APR: your source for nuclear news and analysis since April 16, 2010

Friday, June 8, 2012

San Onofre 6/7 update from SoCal Ed

Below is a press release direct to APR courtesy Southern California Edison.


Southern California Edison Provides An Update on the San Onofre Nuclear Generating Station

ROSEMEAD, Calif., June 7, 2012 – Edison International Chairman and CEO Ted Craver, in meetings with Southern California media representatives Thursday, said that safety, not timelines, would determine when the San Onofre Nuclear Generating Station (SONGS) restarts.

Due to safety inspections and testing that Southern California Edison (SCE) is performing, the company expects to deliver a plan to the Nuclear Regulatory Commission (NRC) by the end of July regarding the operation of SONGS Unit 2. The NRC, which must approve the restart of SONGS, will then need time to respond. As a result, SCE estimates SONGS likely will remain off line through August. A plan for Unit 3 is expected to take longer to develop.

SONGS Units 2 and 3 Status

SCE engineers and third-party experts are currently working on a plan to address the NRC Confirmatory Action Letter (CAL) that outlines actions SCE must complete at SONGS before seeking permission from the NRC to restart either Unit 2 or Unit 3.

As the actions for each unit are completed, SCE will submit its responses to the NRC. There is no deadline for submitting the CAL responses. A series of regularly scheduled inspections and equipment testing will continue as planned over the next couple of months. As a result of some of these tests, steam will be visible. Also, the NRC has set June 18 as the date of a public meeting to discuss the Augmented Inspection Team findings.

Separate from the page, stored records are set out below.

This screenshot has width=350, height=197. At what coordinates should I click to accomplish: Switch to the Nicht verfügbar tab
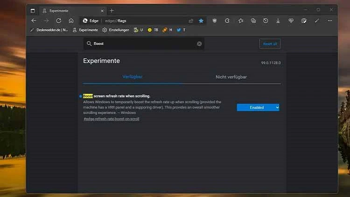(x=231, y=77)
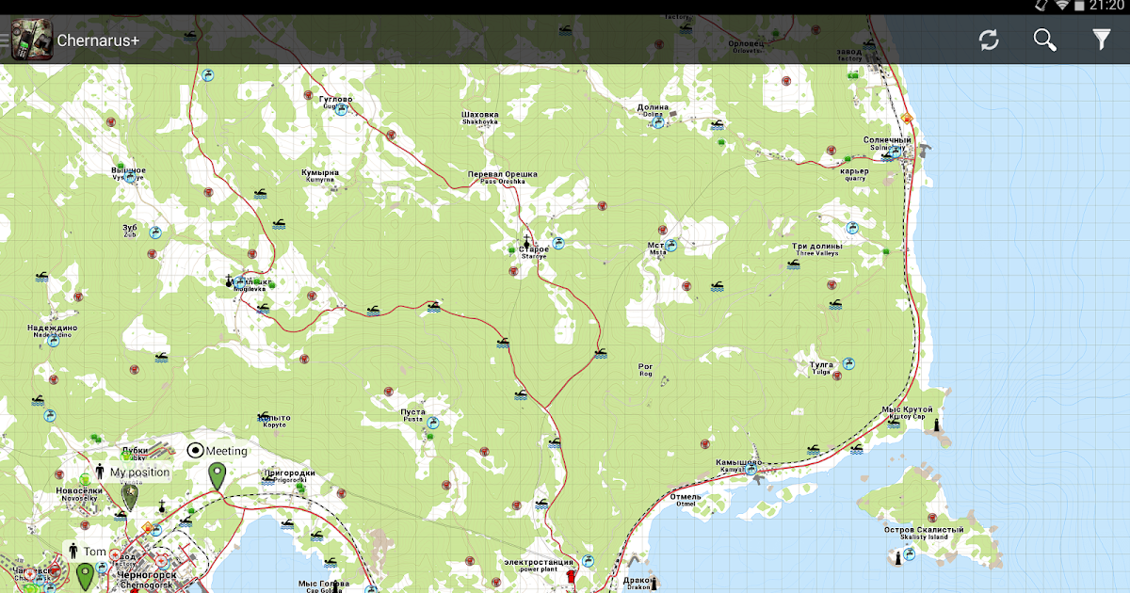Screen dimensions: 1130x593
Task: Click the Chernarus+ title text
Action: tap(99, 40)
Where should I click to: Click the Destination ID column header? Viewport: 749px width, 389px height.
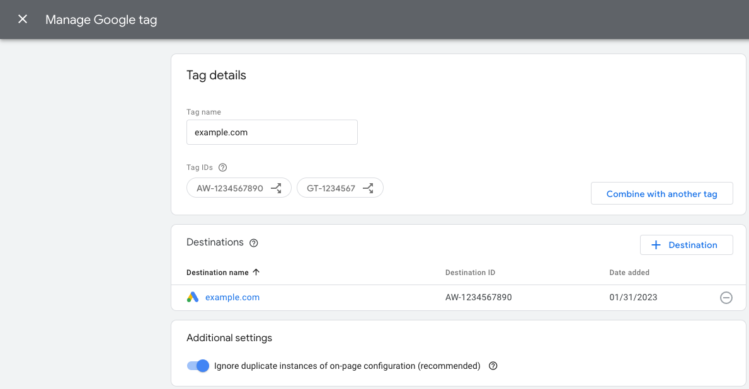(x=470, y=272)
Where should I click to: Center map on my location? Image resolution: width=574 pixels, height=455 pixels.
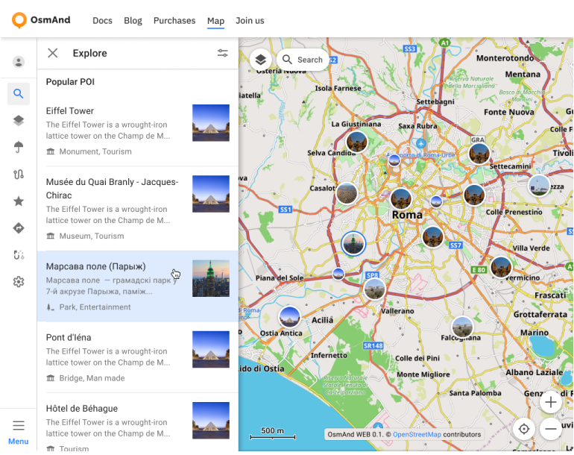coord(524,429)
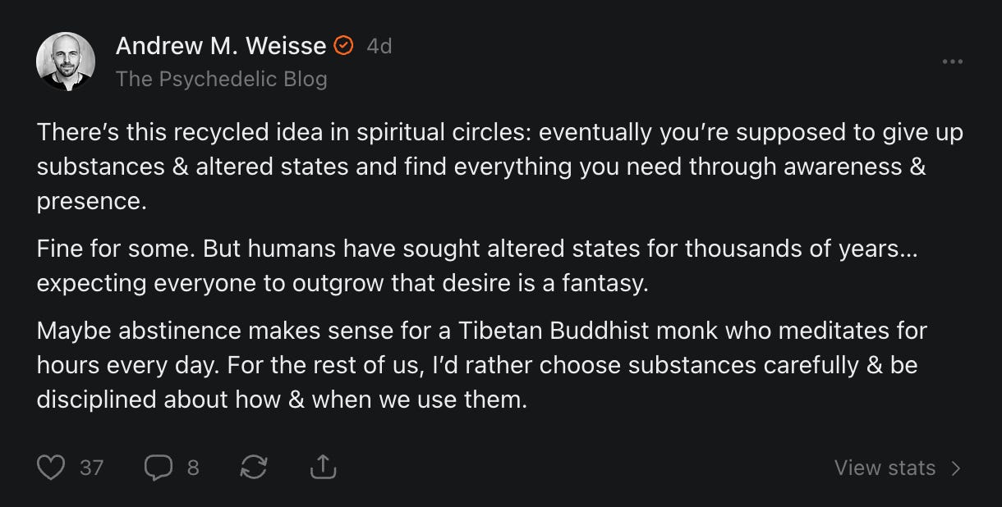This screenshot has height=507, width=1002.
Task: Visit the Andrew M. Weisse author name link
Action: [x=221, y=46]
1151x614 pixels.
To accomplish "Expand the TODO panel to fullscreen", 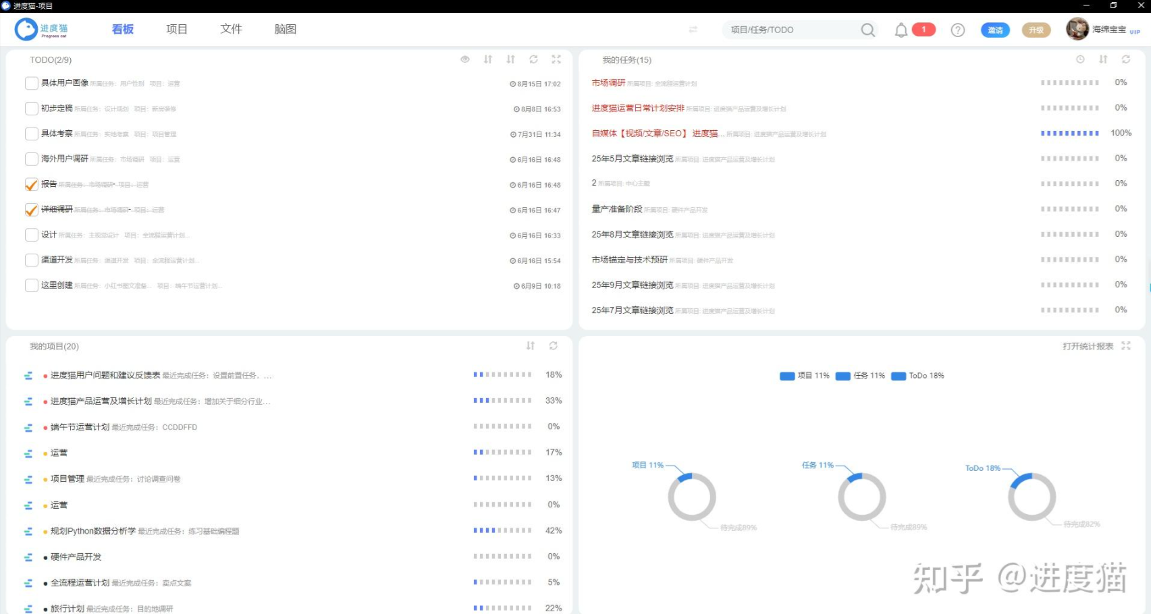I will pos(556,59).
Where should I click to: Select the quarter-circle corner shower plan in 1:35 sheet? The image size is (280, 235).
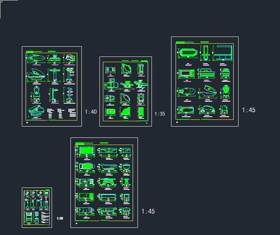pos(126,69)
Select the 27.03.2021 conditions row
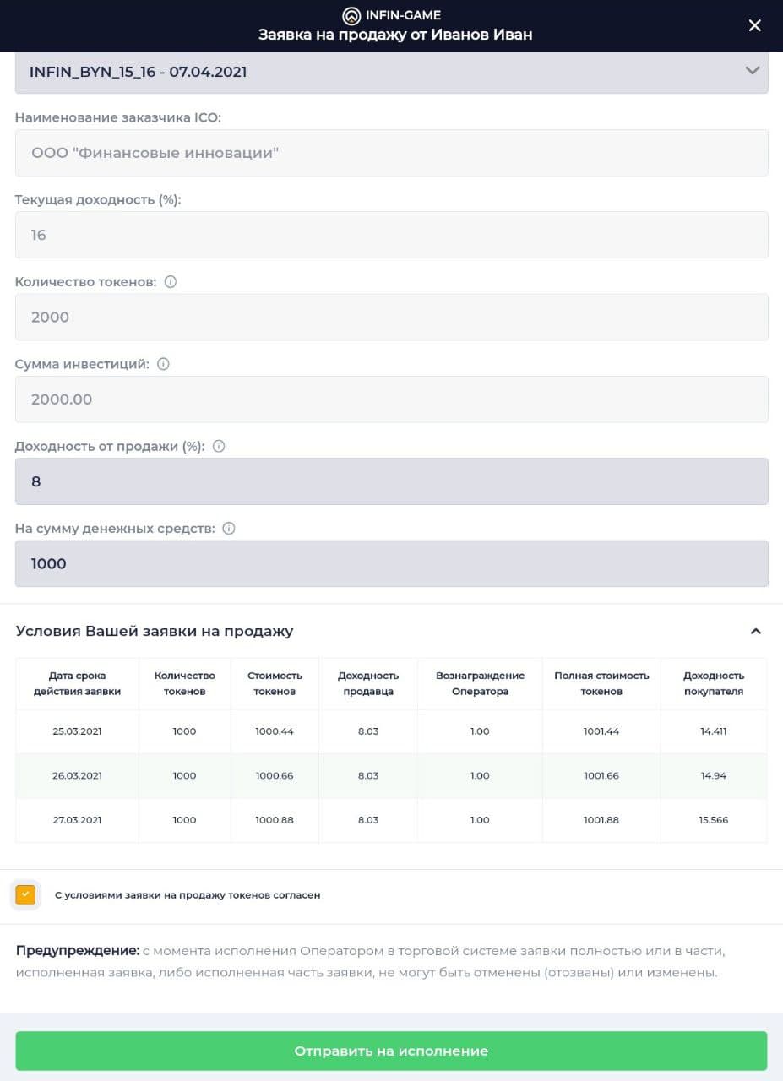Viewport: 783px width, 1081px height. tap(391, 820)
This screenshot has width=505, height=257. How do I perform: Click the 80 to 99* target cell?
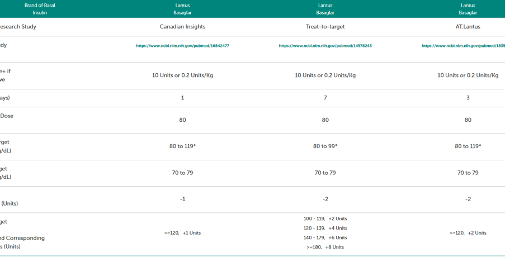[325, 146]
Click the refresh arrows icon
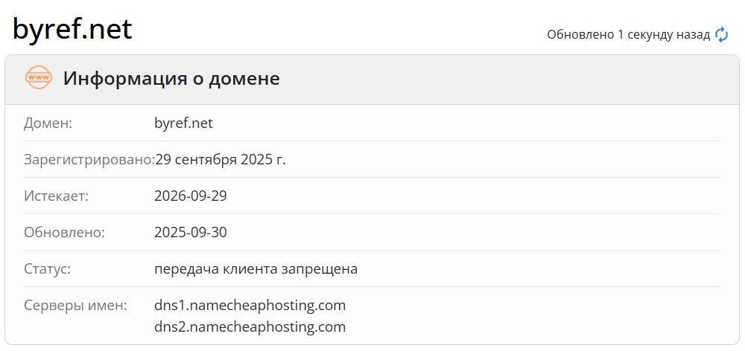 (x=721, y=34)
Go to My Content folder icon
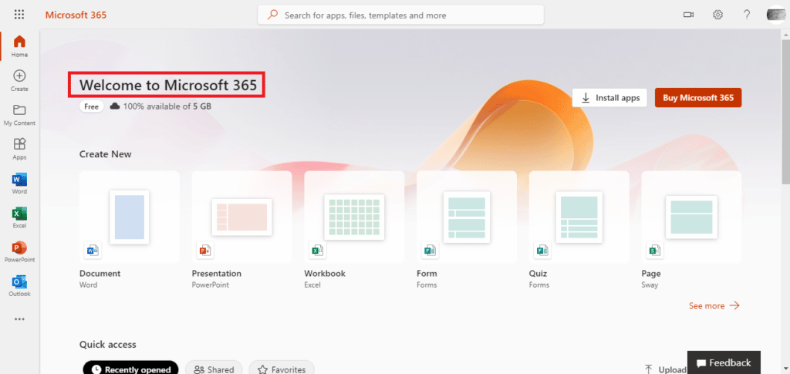This screenshot has width=790, height=374. [x=19, y=111]
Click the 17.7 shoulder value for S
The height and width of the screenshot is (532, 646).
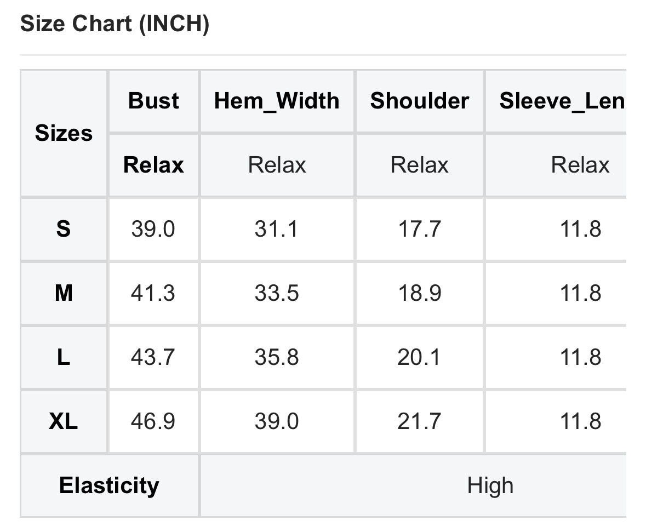[419, 228]
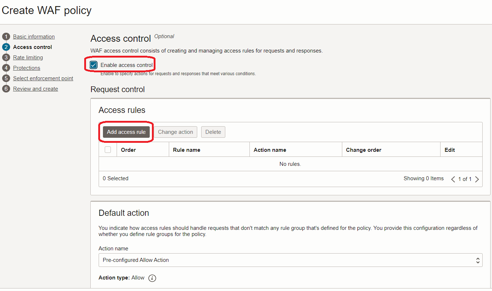The image size is (492, 291).
Task: Click the step 6 circle icon
Action: click(x=6, y=88)
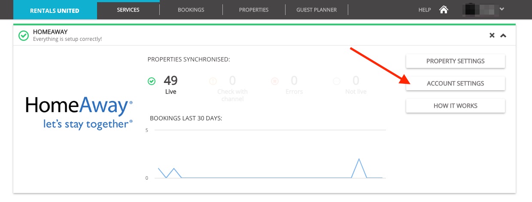Viewport: 532px width, 202px height.
Task: Click the Rentals United brand tab
Action: click(x=55, y=10)
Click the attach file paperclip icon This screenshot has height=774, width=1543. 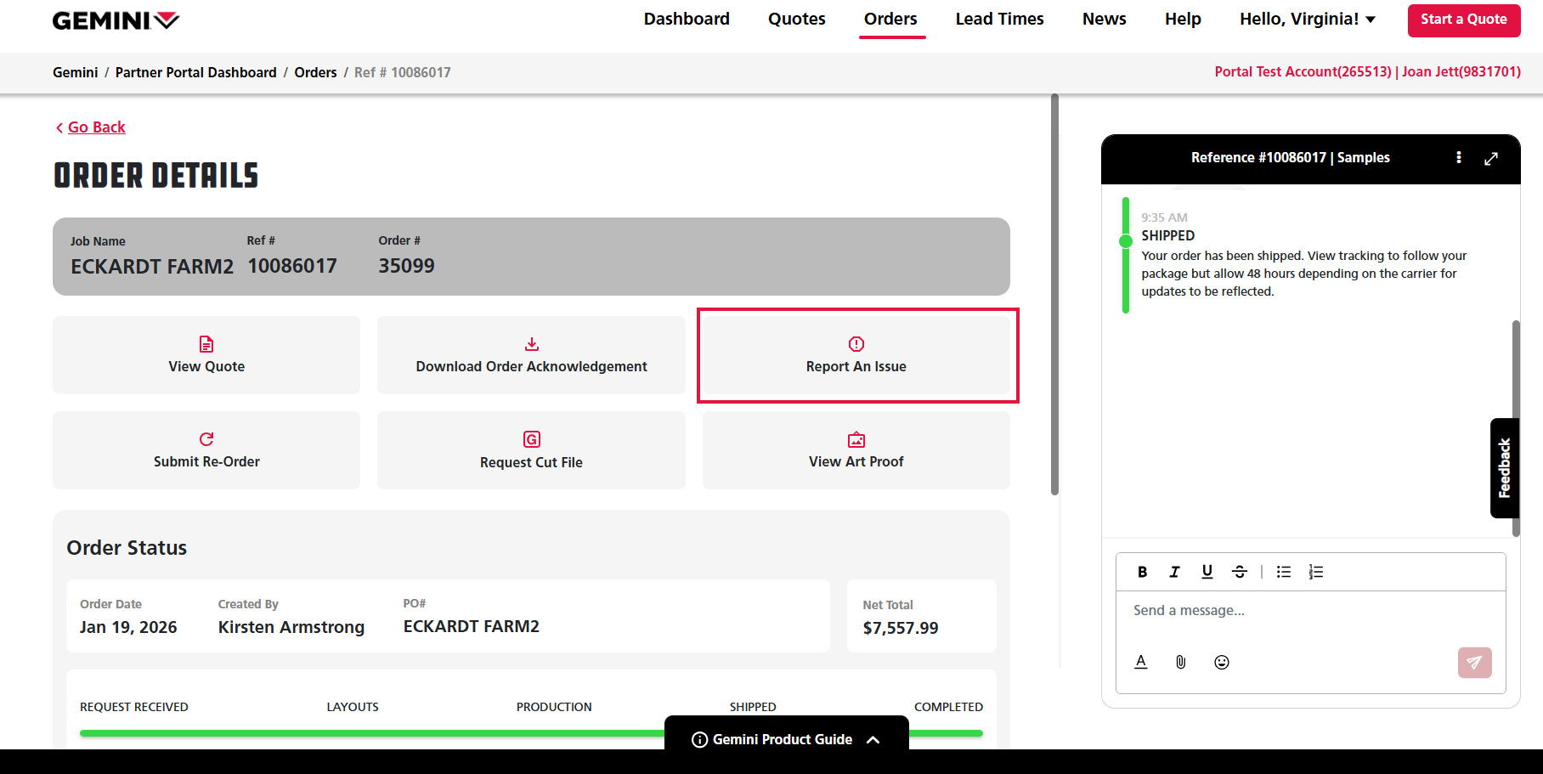coord(1181,662)
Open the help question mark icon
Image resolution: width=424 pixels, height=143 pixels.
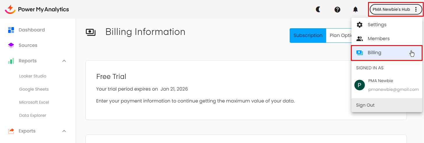pyautogui.click(x=337, y=10)
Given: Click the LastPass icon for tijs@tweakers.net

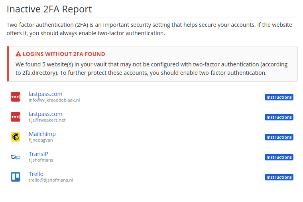Looking at the screenshot, I should [x=16, y=117].
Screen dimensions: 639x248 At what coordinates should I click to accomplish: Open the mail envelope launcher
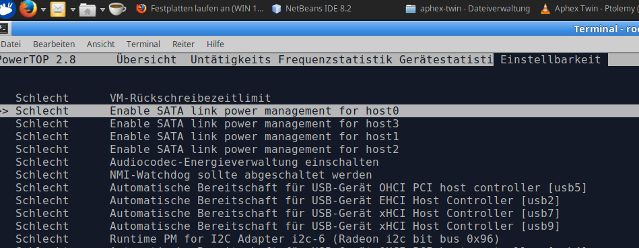tap(57, 9)
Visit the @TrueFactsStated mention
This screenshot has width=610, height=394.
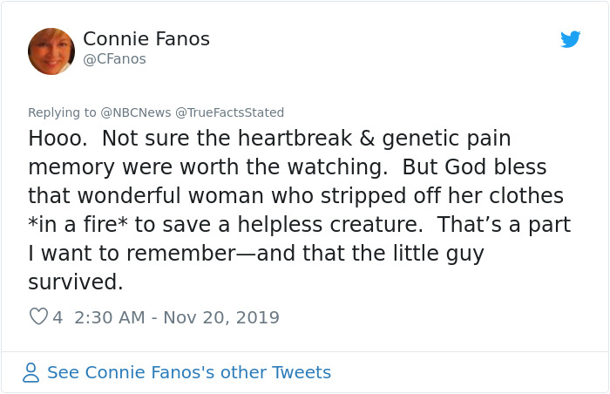[x=229, y=112]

Steam Generator Replacement Process

SCE followed the NRC’s detailed guidance in procuring its replacement steam generators, meeting the NRC’s technical specifications outlined in Title 10, Code of Federal Regulations (CFR), Section 50.59.

Both SONGS units are currently safely shut down for inspections, analysis and testing. Unit 2 was taken out of service Jan. 9 for a planned outage. Unit 3 was safely taken off line Jan. 31 after station operators detected a leak in a steam generator tube.

About Southern California Edison

An Edison International (NYSE:EIX) company, Southern California Edison is one of the nation’s largest electric utilities, serving a population of nearly 14 million via 4.9 million customer accounts in a 50,000-square-mile service area within Central, Coastal and Southern California.


Jennifer Manfrè
Senior Manager, Media Relations
Southern California Edison


5:45 AM Eastern 6/8/2012


  1. Will, I have been reading about the AP1000 and noticed that some of the early information pieces about the AP1000 implied that the AP1000 steam generators would be safe because the AP1000 steam generators are the same kind used at San Onofte. As the San Onofre story unfolds, should I think that San Onofre steam generator problems are likely with the Delta 125 AP1000 steam generators?

  2. I see that the documentation indicates that the design is in part based on successful designs of a number of types of plant; this may however indicate the original, and not the replacement, steam generators at San Onofre because the replacements at San Onofre are made by Mitsubishi. San Onofre's plants are Combustion Engineering plants; Westinghouse now owns what was left of Combustion Engineering's nuclear energy business, which CE sold out of a number of years back (and which was owned by ABB at one point.) I see nothing worrisome about their statement although I may try to contact them for some clarification.

    1. Thanks.
      Without knowing how the industry works, I am guessing that the new San Onofre steam generators were designed by Westinghouse and made by Mitsubishi. I am also guessing that Westinghouse used its latest design (Series F) to design the San Onofre generators. My concern is that Westinghouse used the latest design (Series F) in designing the generators for the AP1000. So if the San Onofre problem is a design problem, then the AP1000 has the problem, but if the problem is manufacturing there is no relevance to the AP1000 at all. Do my guesses make sense?

  3. Martin, I am continuing to work to get answers for all your questions. I think they are interesting and probably need to get aired out given that Westinghouse document. I will post the responses I get here, so keep looking back. Even if I have to wait to get answers at the ANS Annual Meeting, I will get them!